• PROBLEM REQUIREMENTS: Every line from the one bearing "Task: Expand the" through the last line of the records below is to be output exactly, and no other line; leave out the pictures.

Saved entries

====

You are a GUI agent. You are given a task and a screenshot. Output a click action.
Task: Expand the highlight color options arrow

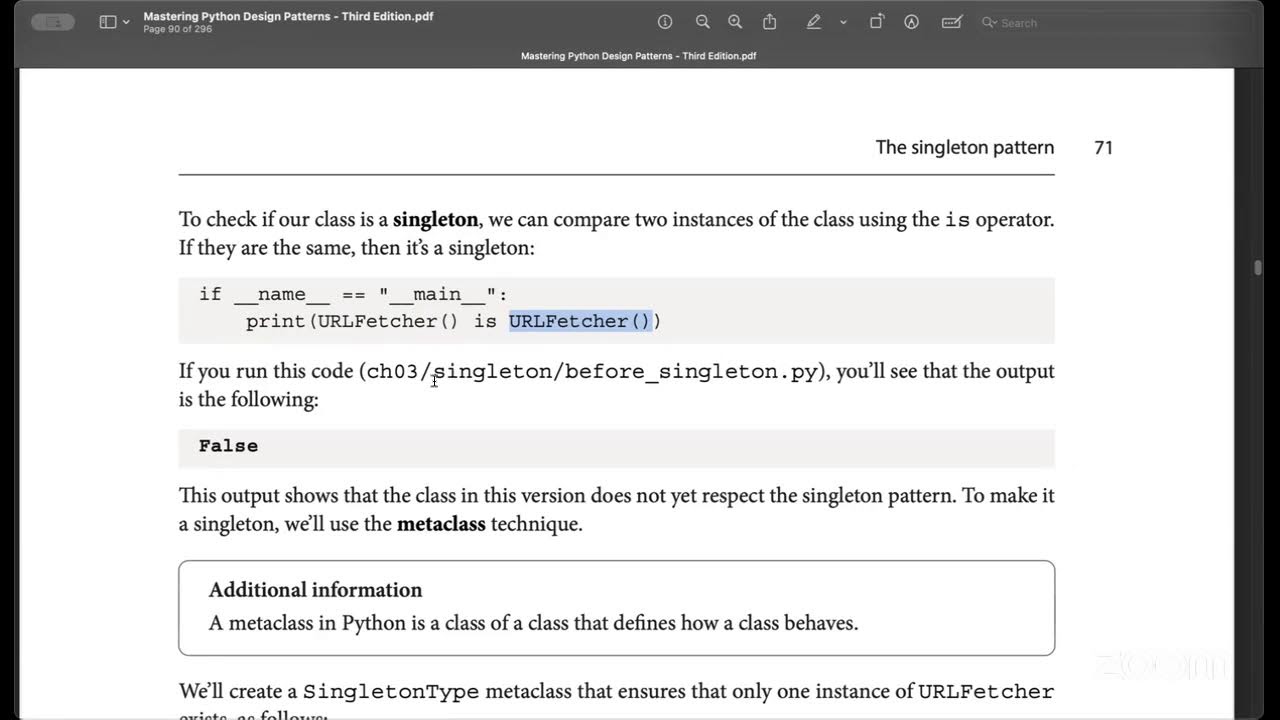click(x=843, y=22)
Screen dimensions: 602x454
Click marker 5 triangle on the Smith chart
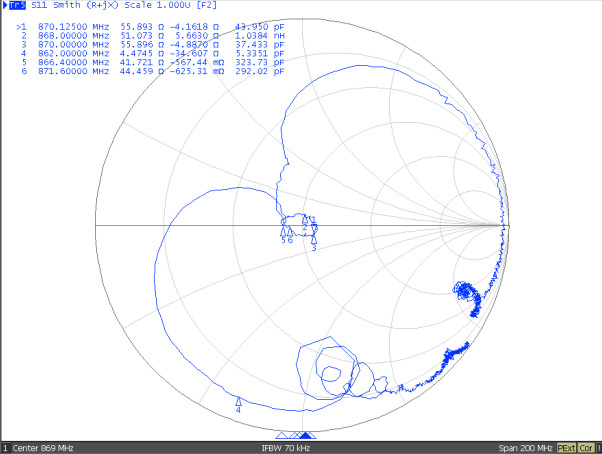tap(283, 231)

====

• EXPECTED ANSWER:
Task: Expand the highlight color options arrow

click(x=843, y=22)
Screen dimensions: 602x454
Click marker 5 triangle on the Smith chart
tap(283, 231)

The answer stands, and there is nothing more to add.